Storm of the century

A snow-covered road with large piles of snow on either side of it.

The combination of snowplows and gusting wind built up piles of snow as high as 15 feet high in some areas of Ohio during the record-setting Blizzard of 1978, 40 years ago this month. Many roads were impassable for days afterward, while residents had to move into shelters because of widespread power and water outages. (Photo courtesy of the Delaware County Historical Society)

For most Ohioans, the first sign that something unusual was happening on that night 40 years ago was the shriek of a fierce, unrelenting wind.

In the late evening of Jan. 25, 1978, a low-pressure system from Canada met another low-pressure system from Texas. Such storms approach from opposite directions several times each winter, according to the National Weather Service. Usually they miss each other. This time they collided, causing what has come to be widely known as “the storm of the century.”

Immediate and devastating

Six Midwest states were clobbered with high winds, heavy snow, and wind chills of at least 50 degrees below zero. Gusts of 69 mph were recorded in Dayton and Columbus; Cleveland noted a gust of 82 mph. Four states, including Ohio, activated the National Guard.
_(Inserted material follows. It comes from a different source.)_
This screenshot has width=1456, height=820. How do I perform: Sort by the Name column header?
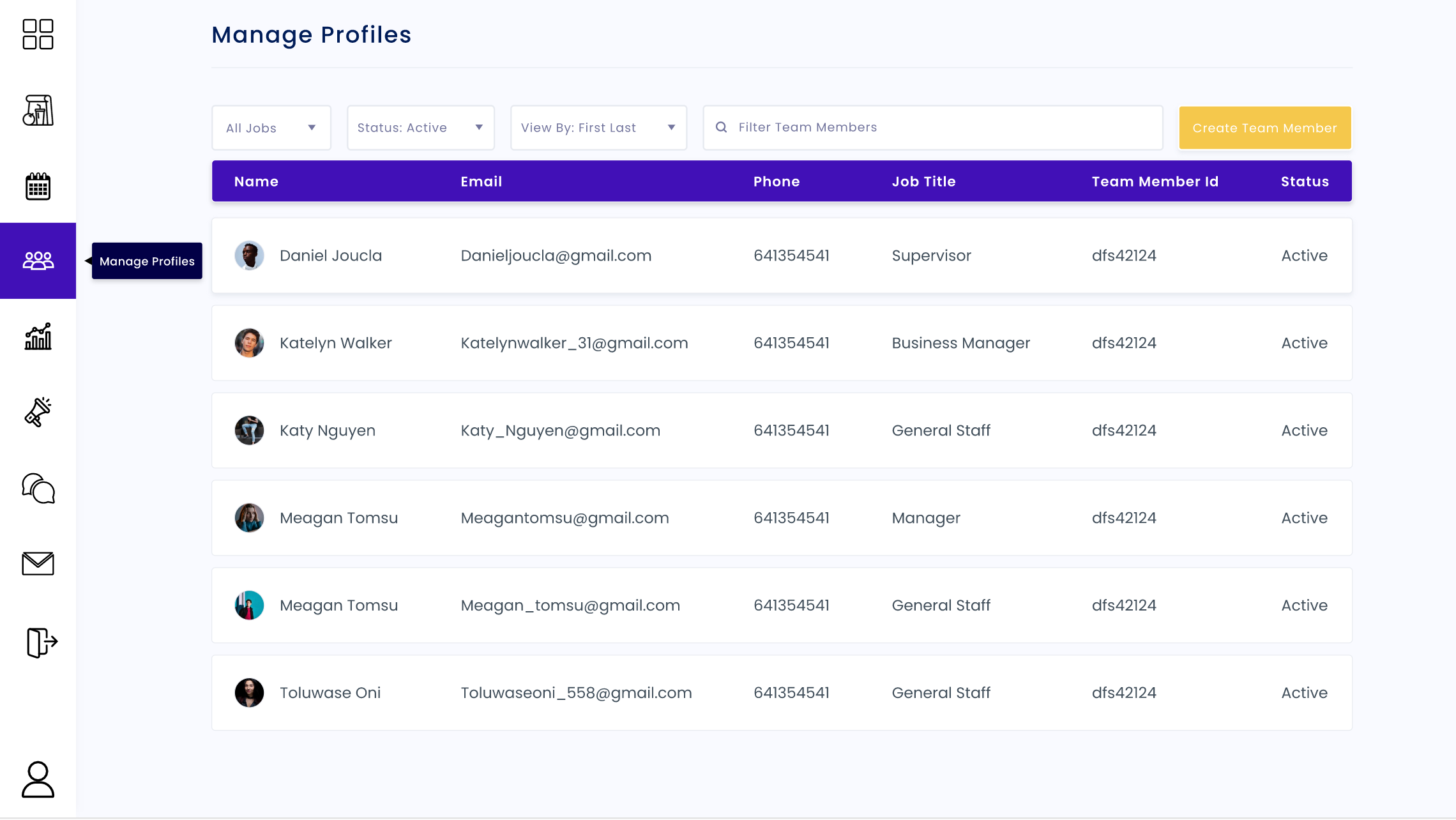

Thousands of electric customers lost power. According to the Jan. 27 Delaware (Ohio) Gazette, a spokesman for Delaware’s Rural Electric Cooperative (now Consolidated Electric Cooperative) said most of the outages were from “wires being blown together and then short-circuiting.” Falling poles, downed lines, and fallen trees added to the problems.

Rural Electric crews “fought the cold and winds through the night to restore electricity,” the Jan. 27 Gazette reported. Then-manager L.D. Ziegler told the newspaper that linemen were having difficulty getting to problem areas: “Everywhere we go, we have to have a grader in front of us,” he said.

Widespread hardship

Across Ohio, thousands of motorists were stranded in snowbound cars; 22 people in Ohio died after they walked away from their immobilized vehicles. The Ohio Turnpike closed for the only time in its history. Thousands more were evacuated from homes without heat or electricity. They found shelter in churches, schools, and armories.

The Guard’s adjutant general at that time, James C. Clem, reported drifts were 15 feet high and 100 yards long in Clermont County. On the Ohio River near Cincinnati, an ice jam 20 feet thick and 2½ miles long shoved 17 barges and towboats against Markland Dam.

Grateful for help

The Ohio National Guard magazine, The Buckeye Guard, devoted its April 1978 issue to the blizzard. It included a letter of thanks from Ohio Rural Electric Cooperatives, the statewide association that serves electric co-ops in the state:

“Without the help of the helicopter furnished to us, it would have been several days longer before we were able to return service to many thousands of rural electric consumers in Ohio. We would like to commend the pilots and other personnel who worked long and hard helping us with this effort,” the letter said.

Alternate transportation

Emerson Snapp, who was a Logan County Electric Cooperative trustee and a volunteer firefighter in 1978, said he was called to a house fire at 6 a.m. Jan. 26.

His wife told him to forget it. “‘It’s been snowing and blowing for hours,’” he recalls her saying. But Snapp thought his four-wheel-drive truck could make it.

It couldn’t. The Snapps’ house was in a woods, and when Snapp drove beyond the wooded area, the wind and snow were blinding. He backed up, left the truck, and climbed on his snowmobile.

Fortunately, the resident with the fire called back to say she’d put it out herself. Snapp, who recently retired as trustee, spent the next five days delivering food, fuel, and heating oil to people in need.

Clearing the way

Meanwhile, the Logan County Electric Cooperative coped with power outages by synchronizing its crews with those of the county garage across the road. “When the snowplows went out, our guys went out behind the snowplows,” Snapp says.

On Monday, five days after the blizzard began, the no-travel order was lifted. However, then-Delaware County Sheriff William Lavery warned, “Things are not back to normal by any means.”

“Normal” did return, eventually. But the winter of 1977-78 still holds many records: greatest snow depth, lowest barometric pressure, greatest snowfall in a 24-hour period, the state’s most severe storm for any season, the most snowfall during January, and the snowiest winter.

And very possibly, the most stories told.